## Brief
Scan the entries below and return each line that contains "under".

## Material shown

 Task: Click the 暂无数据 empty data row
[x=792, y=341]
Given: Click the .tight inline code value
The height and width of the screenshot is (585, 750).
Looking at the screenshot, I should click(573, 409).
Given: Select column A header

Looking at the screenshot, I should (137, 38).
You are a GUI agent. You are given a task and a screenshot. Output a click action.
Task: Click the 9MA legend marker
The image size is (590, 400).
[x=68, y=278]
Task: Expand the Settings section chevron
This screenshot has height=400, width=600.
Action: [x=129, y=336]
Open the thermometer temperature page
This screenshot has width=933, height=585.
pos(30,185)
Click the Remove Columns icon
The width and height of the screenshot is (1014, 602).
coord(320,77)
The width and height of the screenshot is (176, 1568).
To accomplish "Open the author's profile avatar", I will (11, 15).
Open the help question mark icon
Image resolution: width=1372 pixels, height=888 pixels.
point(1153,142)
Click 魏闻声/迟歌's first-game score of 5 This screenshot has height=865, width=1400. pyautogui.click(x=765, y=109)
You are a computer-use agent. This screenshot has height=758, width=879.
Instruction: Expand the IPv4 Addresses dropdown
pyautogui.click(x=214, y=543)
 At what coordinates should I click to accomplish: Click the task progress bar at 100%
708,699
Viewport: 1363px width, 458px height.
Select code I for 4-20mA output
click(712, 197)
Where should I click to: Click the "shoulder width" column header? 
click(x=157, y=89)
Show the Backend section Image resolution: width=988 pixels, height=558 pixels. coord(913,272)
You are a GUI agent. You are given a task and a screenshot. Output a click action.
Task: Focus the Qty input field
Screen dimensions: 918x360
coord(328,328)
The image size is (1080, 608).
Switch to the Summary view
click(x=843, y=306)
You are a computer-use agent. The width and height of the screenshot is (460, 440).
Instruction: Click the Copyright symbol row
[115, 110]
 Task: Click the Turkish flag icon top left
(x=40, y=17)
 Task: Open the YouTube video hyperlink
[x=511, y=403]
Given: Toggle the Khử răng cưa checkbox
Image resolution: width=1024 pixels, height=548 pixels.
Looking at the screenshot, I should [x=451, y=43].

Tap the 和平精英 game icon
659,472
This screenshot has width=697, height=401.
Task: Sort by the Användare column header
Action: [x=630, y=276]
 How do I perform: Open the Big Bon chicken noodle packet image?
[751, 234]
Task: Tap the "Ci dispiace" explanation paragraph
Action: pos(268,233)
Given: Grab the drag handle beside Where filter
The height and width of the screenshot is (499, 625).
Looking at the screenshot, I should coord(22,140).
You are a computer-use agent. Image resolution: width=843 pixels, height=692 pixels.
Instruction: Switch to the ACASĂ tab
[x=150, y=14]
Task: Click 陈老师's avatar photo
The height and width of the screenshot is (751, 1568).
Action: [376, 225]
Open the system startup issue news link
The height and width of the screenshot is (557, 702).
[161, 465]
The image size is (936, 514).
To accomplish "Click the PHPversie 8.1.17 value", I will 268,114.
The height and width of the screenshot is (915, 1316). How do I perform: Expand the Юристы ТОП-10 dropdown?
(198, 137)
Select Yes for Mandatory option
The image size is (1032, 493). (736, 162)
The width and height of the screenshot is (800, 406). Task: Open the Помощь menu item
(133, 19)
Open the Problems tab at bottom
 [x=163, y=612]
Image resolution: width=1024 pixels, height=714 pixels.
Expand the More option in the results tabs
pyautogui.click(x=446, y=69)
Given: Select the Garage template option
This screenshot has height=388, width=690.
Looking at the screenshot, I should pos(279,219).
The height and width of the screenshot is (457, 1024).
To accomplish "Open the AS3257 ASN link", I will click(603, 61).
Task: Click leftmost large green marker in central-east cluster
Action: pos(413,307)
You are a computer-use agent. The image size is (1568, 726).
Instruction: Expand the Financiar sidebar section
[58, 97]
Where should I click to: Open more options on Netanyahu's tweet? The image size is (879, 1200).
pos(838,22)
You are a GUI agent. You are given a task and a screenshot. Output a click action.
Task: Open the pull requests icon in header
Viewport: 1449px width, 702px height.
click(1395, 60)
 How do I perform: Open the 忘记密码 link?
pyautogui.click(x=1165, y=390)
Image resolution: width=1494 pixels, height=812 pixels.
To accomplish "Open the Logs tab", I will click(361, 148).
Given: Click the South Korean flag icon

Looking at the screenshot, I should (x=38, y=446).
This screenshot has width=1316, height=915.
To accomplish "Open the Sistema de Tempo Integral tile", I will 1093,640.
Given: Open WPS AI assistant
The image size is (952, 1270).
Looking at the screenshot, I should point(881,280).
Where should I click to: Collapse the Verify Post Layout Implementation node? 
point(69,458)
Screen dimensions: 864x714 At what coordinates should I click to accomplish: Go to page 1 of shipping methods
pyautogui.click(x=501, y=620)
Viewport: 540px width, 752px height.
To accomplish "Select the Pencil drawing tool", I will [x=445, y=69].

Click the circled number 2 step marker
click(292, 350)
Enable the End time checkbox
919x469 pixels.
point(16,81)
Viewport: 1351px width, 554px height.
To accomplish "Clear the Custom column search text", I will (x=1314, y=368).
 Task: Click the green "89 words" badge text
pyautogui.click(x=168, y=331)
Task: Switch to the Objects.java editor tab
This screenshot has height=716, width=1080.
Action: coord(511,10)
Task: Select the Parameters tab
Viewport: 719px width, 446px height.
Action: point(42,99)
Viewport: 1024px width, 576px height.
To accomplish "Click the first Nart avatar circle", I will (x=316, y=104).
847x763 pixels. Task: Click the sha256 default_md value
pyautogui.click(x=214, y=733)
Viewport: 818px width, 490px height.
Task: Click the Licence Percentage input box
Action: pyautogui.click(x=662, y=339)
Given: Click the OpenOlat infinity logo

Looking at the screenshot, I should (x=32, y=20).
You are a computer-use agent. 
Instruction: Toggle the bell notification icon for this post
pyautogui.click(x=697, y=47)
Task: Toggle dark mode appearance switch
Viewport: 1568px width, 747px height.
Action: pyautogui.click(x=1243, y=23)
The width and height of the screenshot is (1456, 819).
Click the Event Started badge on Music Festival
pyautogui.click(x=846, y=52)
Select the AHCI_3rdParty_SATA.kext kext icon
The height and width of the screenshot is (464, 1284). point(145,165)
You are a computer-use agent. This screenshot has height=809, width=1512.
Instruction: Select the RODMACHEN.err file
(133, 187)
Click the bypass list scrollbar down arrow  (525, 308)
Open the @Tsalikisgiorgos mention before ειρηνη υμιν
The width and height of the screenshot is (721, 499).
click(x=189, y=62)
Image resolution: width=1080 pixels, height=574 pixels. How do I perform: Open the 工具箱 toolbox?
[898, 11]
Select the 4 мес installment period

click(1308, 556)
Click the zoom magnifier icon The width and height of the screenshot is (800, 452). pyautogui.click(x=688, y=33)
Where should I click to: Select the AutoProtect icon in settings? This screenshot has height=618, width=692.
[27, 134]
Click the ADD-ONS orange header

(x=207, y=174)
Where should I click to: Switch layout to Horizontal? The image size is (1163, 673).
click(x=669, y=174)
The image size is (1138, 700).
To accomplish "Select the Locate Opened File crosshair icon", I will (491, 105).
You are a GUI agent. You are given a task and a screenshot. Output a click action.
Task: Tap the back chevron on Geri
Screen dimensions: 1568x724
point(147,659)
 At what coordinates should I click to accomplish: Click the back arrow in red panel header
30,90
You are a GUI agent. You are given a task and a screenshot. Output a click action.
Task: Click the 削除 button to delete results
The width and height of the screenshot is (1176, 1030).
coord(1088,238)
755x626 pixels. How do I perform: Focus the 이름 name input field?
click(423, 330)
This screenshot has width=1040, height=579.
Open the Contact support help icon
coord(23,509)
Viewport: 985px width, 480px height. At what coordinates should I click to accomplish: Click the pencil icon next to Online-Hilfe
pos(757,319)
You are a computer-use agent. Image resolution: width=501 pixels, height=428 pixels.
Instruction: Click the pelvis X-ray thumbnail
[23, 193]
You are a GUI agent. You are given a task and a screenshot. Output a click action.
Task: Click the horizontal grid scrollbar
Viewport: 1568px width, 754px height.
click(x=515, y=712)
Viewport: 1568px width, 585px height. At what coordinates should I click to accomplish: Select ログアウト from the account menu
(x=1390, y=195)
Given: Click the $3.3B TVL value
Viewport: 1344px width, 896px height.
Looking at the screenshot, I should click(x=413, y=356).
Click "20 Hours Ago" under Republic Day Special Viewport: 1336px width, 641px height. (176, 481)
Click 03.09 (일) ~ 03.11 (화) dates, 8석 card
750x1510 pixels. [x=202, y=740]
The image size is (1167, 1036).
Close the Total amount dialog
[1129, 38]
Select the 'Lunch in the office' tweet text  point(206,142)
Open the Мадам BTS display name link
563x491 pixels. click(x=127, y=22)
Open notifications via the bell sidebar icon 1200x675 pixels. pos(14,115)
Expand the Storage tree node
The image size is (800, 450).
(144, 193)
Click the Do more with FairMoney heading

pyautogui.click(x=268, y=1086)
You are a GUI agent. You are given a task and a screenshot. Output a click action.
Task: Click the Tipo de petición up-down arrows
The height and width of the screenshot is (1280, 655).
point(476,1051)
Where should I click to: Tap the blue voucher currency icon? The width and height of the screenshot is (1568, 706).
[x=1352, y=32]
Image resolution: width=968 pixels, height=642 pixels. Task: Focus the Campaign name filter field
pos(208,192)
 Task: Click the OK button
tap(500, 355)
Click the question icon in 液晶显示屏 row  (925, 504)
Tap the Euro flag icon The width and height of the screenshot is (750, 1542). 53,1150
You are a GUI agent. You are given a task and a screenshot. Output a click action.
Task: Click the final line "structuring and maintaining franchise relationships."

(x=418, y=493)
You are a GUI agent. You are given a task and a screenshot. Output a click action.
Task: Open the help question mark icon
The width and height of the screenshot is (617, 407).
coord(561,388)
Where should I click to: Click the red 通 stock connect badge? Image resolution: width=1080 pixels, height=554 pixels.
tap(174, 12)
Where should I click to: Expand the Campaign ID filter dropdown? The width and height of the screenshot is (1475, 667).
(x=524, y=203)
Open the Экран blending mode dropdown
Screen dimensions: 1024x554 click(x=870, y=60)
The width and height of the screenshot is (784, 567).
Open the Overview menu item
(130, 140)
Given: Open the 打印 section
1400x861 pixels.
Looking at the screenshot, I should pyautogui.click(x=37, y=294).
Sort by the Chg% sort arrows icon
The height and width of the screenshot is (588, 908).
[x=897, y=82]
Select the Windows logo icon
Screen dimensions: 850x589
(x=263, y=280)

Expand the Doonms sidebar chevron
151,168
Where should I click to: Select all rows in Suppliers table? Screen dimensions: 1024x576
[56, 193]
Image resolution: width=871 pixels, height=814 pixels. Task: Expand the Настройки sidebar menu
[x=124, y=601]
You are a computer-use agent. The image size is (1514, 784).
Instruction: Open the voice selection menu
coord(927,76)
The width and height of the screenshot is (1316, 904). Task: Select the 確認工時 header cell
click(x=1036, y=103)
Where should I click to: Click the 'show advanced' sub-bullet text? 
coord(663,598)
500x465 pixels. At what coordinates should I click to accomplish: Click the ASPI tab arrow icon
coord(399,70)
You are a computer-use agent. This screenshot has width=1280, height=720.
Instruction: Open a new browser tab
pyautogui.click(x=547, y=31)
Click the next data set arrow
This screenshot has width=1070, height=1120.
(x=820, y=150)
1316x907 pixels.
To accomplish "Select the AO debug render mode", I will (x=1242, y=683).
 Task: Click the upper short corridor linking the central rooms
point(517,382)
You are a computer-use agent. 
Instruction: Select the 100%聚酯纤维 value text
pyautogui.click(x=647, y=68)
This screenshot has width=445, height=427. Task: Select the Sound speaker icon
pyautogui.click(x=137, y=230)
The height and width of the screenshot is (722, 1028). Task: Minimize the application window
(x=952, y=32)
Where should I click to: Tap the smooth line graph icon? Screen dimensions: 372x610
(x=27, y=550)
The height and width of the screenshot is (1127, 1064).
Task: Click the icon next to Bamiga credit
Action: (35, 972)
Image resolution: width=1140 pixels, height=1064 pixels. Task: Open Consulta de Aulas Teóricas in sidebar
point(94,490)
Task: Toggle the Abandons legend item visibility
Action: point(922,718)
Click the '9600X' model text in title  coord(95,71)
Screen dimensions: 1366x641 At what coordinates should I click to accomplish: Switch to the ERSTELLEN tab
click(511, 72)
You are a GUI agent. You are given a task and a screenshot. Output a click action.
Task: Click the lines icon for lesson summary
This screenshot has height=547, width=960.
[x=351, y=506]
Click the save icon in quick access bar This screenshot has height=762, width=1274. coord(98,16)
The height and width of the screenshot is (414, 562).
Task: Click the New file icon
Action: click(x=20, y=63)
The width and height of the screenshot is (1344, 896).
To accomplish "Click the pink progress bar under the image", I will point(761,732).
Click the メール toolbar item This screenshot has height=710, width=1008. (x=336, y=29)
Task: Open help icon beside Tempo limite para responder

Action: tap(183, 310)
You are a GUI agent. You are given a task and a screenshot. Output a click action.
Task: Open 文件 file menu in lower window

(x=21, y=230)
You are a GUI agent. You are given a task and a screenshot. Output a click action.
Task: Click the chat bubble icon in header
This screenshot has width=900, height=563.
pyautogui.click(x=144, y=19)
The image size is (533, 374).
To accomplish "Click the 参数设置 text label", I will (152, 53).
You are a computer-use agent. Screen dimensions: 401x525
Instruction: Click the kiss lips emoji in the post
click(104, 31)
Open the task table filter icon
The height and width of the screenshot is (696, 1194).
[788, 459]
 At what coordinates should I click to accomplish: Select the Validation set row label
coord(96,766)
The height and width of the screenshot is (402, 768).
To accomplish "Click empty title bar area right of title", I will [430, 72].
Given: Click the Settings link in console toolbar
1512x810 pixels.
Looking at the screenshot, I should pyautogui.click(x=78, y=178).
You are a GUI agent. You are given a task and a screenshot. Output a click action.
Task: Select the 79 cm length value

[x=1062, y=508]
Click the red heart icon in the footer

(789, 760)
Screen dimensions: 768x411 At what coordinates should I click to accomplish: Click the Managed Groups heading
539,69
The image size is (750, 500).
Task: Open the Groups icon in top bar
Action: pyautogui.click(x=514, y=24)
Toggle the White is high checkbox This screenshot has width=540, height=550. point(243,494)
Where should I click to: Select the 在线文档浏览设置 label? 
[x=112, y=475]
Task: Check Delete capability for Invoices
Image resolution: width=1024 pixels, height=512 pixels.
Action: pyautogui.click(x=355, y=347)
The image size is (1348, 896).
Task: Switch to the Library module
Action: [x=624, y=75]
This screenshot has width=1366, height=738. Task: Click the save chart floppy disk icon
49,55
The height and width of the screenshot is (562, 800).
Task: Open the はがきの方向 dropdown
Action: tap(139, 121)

## Problem solution
Click "20 Hours Ago" under Republic Day Special Viewport: 1336px width, 641px height. (176, 481)
To accomplish "Click the pink progress bar under the image", I will point(761,732).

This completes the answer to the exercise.